Wilda is Island Grown Initiative’s executive director, a genius of indoor agriculture who grew up on a vegetable farm in western Massachusetts and moved to the Vineyard to head up the Thimble Farm operation in 2013. This winter, he has coaxed tomatoes, peppers, cucumbers, and even strawberries into fruit. Normally taciturn, Wilda becomes animated when he wades into policy issues around food and farming. “Our goal is to increase the local food in the food system,” he says. “A local food system is important—we spend a lot of money and time shipping food around the world,” he adds. “This really could be a model for [how to change] that, if you look at every community as an island.”
As it stands, though, as little as 3 percent of the island’s food is self-produced. Farming is a tough way to make a living in Massachusetts, where two-thirds of farms gross less than $10,000 a year, and only half of the state’s farmers report that agriculture is their primary occupation. On the Vineyard, where the economy goes dormant for much of the year, it can be even tougher. Everything—housing, gasoline, tractor parts—is much more expensive here than on the mainland, and incomes are about 30 percent lower. Given the skyrocketing cost of land, the Vineyard’s 40-odd farms are very small. “There’s an incredible amount of demand that’s not being met,” says Noli Taylor, a food activist and Island Grown program leader who lives on the Vineyard year round.
In theory, Martha’s Vineyard should be an ideal place to grow a local food economy. The island’s isolation means it ought to be cheaper to produce food here than to import it from the mainland. And Vineyard farming should be better for the environment, since it ostensibly takes less fossil fuel to move regionally grown produce and meat than food brought in by truck, plane, or boat. But beyond that, many residents think local food just tastes better, and is often healthier than mass-produced agricultural products. Not to mention the fact that the money spent on it—by full-time residents and vacationers—stays on the island. And, at least in the summer, the market for local food is inexhaustible.
But there are also significant impediments to producing food on the island.
Currently, Vineyard farmers have to ferry their animals to the mainland for butchering, an expensive, counterintuitive process that seems to defeat the purpose of raising livestock locally. So in theory, Island Grown’s slaughterhouse should improve things for everyone: make it cheaper for island farmers to get their meat to market, help the environment, and keep island dollars on the island.
But instead, farmers and their year-round neighbors—Island Grown’s putative constituents—have lined up in opposition to the plan.
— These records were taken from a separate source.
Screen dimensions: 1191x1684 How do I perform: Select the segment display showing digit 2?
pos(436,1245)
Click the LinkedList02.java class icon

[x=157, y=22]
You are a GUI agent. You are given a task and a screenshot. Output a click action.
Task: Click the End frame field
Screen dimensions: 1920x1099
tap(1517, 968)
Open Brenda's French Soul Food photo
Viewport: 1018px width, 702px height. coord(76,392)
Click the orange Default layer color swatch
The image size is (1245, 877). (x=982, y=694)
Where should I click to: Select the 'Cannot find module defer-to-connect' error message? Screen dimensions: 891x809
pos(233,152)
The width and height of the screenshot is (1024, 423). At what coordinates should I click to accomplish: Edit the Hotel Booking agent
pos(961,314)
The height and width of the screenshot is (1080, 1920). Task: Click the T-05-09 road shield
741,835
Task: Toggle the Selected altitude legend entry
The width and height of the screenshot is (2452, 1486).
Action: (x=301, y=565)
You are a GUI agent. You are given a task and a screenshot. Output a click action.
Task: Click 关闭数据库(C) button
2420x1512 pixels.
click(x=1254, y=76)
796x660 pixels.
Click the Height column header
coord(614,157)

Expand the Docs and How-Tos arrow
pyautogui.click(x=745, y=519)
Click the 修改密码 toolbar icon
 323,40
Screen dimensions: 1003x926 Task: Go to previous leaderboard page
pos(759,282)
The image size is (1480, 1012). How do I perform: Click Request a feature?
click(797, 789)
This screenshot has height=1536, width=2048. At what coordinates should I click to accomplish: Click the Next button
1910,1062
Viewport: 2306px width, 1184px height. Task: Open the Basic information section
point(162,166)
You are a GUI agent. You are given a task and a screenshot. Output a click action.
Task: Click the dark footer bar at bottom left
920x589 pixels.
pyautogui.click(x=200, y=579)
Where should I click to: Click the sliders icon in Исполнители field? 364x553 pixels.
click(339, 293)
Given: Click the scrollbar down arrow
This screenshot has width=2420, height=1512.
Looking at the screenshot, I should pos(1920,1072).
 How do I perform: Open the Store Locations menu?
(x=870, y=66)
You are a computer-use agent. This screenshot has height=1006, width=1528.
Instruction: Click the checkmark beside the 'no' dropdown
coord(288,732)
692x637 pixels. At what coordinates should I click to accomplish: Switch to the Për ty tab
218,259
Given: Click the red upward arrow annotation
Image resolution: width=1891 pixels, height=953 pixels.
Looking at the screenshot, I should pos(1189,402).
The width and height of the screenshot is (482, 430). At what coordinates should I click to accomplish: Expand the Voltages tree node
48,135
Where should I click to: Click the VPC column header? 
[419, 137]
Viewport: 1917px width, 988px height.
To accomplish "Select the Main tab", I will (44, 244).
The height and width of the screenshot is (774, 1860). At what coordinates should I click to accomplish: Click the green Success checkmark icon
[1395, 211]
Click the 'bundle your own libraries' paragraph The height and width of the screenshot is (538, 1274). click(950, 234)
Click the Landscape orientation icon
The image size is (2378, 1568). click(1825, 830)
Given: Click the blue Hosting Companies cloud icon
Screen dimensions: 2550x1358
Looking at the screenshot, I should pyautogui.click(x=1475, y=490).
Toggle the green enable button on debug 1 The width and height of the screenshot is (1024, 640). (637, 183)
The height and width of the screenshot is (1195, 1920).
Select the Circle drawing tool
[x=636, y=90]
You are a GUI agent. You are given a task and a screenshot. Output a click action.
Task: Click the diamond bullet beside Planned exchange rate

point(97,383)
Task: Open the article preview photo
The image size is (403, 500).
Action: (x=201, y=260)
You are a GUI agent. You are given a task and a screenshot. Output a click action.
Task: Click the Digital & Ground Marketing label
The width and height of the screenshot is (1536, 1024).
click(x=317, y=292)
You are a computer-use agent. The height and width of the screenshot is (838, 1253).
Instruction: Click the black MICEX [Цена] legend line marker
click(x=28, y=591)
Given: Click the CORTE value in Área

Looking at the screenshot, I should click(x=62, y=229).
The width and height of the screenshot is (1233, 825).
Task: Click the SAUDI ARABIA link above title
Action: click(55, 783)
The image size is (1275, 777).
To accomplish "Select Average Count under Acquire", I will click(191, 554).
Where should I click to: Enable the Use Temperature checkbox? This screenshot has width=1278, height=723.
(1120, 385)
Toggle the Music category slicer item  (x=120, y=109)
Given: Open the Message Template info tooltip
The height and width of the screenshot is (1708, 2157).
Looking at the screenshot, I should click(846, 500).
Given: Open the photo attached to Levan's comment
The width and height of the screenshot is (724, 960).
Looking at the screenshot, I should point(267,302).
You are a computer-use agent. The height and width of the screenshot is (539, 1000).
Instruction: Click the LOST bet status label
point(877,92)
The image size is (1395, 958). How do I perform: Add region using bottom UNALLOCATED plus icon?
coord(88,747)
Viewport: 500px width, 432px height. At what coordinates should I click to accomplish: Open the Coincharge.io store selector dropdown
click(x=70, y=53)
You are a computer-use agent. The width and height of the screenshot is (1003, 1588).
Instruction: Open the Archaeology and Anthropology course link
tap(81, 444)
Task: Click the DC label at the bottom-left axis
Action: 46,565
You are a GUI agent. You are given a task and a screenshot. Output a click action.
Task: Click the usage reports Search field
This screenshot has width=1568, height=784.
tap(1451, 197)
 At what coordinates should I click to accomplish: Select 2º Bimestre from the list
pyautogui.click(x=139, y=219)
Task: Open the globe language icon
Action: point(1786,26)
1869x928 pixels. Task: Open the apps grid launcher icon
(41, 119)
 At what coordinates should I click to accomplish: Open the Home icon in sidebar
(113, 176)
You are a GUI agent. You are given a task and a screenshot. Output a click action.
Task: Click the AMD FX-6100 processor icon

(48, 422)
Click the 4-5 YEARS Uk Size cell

The slaughterhouse, they say, is just as boutique-y as the rest of the nonprofit farming operation that’s pushing it. Neighbors argue that the slaughterhouse, as an industrial facility, will violate zoning laws, overtax local roads, and threaten nearby wetlands. A group with the somewhat confusing name Farm Partners has organized to stop it, protesting—in the words of Keith Proper, a Tisbury carpenter who has lived across the road from Thimble Farm for 36 years—that “it’s not a farm. It’s unprecedented development.” As the nonprofit grows, critics fear it is becoming a competitor to the very farms it was formed to protect.
On an island where development is a dirty word—and notoriously difficult—Island Grown still has some big hurdles to clear. It must seek approval before the Martha’s Vineyard Commission, the powerful regional planning agency, but even if the project does get approved, Farm Partners is prepared to challenge the development in court. Whether or not the controversy ends up in front of a judge, the kerfuffle between Island Grown’s well-heeled, nonprofit do-gooders and the Vineyard’s actual year-round farmers points to a widening chasm between the ideals of farm-to-fork—and the reality of what it takes to get local food on local tables.